Every couple of years, we writers, authors and journalists face this question as one among us is unveiled as a serial fabricator. There was James Frey in 2006, who made up great portions of his two best-selling memoirs, A Million Little Pieces and My Friend Leonard. He was memorably tortured by a furious Saint Oprah on her show before millions of viewers (watch the various videos here). There was Jimmy A. Lerner, author of You Got Nothing Coming: Notes From a Prison Fish, whose prison tales were uncovered as just that in The New York Times Magazine.

Meghan O’Rourke of Salon mused back then,

Confronted with Lerner’s and Frey’s blithe willingness to tell lies, it’s time to ask: How much leeway does a disclaimer really give an author?

She goes on to parse the wording of the disclaimer in Frey’s book, and just how egregiously he steps beyond its limited license.

But I’m still left wondering: why? Why do writers make stuff up?

The thing is, we writers have a perfectly respectable right to make stuff up. There’s a genre of great writing that falls into this category: it’s called fiction. Jones/Seltzer’s book sounds well plotted, sincere and dramatic enough to stand on its own merits—as fiction. Why did she not call it that and be done with it? Why didn’t Frey?

I do wonder if we in the media don’t feed this predilection among some authors to label their work nonfiction when it isn’t. Would Margaret Seltzer have received the same adulatory press she did as Margaret Jones? Would she have scored not just an adoring review by one of the toughest critics in the business, but also a cooing feature spread in the paper’s lifestyle section? Had she told the truth, would a white girl from a California suburb with no real connection to gang life have been heralded for her uncannily realistic imagination—or ignored as just another wanna-be? Would her book ever have seen the light of day?

We’ll never know.

We can’t claim to know her mind, or to know if some sort of delusion or other mental complex led her to her massive deception. But this I get: maybe it began as a small lie. Maybe it began as a blurted fib to a writing class—a tale of having lived the thug life—to gain desperately craved credibility. The story calls attention to the writer’s considerable talents, and the combination attracts the attention of increasingly more important people. A door cracks open: she catches a glimpse of fame, money, respect.
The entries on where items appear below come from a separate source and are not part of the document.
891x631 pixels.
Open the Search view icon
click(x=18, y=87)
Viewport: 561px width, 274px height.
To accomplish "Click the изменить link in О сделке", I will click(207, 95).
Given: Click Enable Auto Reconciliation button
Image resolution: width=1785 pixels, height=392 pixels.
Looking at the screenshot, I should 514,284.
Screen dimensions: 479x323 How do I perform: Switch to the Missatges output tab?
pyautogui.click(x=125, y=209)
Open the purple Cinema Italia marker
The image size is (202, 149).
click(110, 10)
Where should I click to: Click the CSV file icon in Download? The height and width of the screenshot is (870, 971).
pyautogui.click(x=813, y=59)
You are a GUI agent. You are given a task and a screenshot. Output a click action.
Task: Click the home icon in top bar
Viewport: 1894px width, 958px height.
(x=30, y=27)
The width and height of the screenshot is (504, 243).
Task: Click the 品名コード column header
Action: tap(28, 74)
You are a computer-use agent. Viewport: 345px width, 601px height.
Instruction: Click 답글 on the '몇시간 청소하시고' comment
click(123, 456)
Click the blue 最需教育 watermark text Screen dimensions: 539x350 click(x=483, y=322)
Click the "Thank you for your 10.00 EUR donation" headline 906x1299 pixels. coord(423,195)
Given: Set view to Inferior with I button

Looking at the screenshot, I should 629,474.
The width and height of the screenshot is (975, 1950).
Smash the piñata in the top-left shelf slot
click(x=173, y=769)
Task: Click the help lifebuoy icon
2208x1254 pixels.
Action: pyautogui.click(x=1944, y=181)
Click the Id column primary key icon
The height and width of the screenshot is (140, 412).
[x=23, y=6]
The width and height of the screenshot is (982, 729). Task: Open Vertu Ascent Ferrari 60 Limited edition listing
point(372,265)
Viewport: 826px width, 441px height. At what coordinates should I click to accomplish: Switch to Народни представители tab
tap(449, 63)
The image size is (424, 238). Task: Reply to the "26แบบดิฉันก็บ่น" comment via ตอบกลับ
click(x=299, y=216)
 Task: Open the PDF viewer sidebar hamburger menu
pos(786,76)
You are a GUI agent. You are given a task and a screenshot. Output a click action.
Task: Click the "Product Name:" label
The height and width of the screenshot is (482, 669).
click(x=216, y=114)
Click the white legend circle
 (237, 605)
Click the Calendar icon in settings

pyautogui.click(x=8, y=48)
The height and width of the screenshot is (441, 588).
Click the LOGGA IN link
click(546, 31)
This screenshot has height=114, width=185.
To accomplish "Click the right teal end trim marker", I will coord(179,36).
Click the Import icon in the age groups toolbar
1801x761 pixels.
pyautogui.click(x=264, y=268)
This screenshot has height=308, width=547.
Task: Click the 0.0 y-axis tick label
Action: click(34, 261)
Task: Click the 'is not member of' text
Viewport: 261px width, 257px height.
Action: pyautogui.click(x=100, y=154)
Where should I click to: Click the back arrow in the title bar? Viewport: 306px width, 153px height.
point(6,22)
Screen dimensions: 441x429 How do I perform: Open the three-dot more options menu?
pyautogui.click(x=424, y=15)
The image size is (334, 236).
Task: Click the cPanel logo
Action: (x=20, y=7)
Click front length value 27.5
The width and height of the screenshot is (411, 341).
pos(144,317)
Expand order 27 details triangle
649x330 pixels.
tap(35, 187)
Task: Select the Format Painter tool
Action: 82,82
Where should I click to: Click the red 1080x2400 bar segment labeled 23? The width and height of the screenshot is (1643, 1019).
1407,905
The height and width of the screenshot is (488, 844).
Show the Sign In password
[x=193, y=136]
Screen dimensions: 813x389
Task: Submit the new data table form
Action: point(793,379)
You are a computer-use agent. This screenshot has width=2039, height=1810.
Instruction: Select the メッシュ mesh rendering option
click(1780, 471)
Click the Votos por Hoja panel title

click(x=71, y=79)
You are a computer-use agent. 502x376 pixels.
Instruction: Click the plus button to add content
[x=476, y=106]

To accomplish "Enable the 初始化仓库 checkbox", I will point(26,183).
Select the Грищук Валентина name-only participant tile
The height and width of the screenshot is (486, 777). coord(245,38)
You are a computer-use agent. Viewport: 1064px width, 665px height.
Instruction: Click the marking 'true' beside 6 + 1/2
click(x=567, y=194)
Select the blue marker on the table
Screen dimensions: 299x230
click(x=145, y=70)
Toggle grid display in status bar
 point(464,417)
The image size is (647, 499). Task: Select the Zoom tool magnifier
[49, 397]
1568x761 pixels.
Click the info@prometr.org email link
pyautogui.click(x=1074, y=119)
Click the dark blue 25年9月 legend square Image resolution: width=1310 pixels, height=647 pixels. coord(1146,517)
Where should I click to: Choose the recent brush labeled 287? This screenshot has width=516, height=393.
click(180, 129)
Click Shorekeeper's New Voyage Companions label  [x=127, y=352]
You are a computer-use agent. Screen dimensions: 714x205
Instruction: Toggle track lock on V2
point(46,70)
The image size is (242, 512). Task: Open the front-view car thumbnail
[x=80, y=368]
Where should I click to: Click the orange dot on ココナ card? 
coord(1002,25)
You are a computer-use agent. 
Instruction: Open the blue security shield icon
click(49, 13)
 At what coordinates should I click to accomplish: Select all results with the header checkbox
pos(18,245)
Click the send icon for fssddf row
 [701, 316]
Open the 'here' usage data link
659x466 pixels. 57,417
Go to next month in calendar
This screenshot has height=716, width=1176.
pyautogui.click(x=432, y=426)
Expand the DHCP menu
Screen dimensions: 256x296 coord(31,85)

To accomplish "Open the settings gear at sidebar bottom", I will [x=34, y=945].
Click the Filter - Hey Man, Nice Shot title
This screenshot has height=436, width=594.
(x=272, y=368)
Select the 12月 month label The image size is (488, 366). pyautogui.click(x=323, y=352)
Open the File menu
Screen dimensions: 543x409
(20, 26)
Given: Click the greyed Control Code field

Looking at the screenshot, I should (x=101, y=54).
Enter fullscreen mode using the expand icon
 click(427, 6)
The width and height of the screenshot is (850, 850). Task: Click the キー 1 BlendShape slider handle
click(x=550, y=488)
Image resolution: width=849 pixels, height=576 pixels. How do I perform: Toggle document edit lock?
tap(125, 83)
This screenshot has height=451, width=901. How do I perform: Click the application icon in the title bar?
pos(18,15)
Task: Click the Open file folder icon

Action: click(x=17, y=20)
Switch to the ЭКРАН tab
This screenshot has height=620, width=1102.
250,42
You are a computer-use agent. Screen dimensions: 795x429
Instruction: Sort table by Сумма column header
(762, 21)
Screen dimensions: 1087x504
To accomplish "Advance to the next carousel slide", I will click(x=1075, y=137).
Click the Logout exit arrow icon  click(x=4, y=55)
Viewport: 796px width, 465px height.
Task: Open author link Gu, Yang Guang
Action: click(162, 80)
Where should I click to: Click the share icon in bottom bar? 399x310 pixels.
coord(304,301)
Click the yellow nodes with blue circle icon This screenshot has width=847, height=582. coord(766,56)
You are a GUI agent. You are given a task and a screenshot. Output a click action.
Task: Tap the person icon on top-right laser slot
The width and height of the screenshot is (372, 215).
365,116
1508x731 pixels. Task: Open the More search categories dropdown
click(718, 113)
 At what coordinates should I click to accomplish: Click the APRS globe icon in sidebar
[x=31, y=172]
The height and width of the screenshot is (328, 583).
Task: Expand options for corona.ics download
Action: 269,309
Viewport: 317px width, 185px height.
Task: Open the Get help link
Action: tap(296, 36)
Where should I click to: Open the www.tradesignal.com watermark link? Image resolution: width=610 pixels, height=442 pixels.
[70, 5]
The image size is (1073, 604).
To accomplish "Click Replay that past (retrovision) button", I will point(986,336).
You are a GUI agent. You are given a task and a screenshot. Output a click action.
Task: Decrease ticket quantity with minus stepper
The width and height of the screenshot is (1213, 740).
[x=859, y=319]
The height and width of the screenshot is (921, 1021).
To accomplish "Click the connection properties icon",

I find myself feeling terribly sad for Margaret Seltzer, in a way I never did for, say, Jayson Blair or Stephen Glass. Here was a girl with a shot, and she’s blown it, forever. As an outsider, though, at least she won’t suffer the kind of excruciating fall from grace that we journalists prepare for those among us who commit this kind of fraud. Michael Finkel captures this beautifully in his book True Story: Murder, Memoir, Mea Culpa. He writes of the slamming he got in the press after he was fired publicly for making up portions of an article in The New York Times Magazine (read a longer excerpt from the book here):

One writer described my actions as “sleazy,” “arrogant,” “offensive,” and “pernicious,” and then concluded that people like me should “burn in Journalism Hell.”

We journalists and nonfiction writers stick to facts because it’s what we know. Something happens; we record it as best we can; we retell the story. Many of us simply lack the creativity to make up anything better. Why do writers make stuff up? Because they can. Writers ought to make stuff up; readers want to delve into a world alien to their own reality. It’s too obvious to say they need to label fiction as such. But maybe it’s time we in the media looked at our own treatment of fantastic nonfiction. Before we lavish attention on a writer for an outrageously incredible memoir, we need to ask a few questions.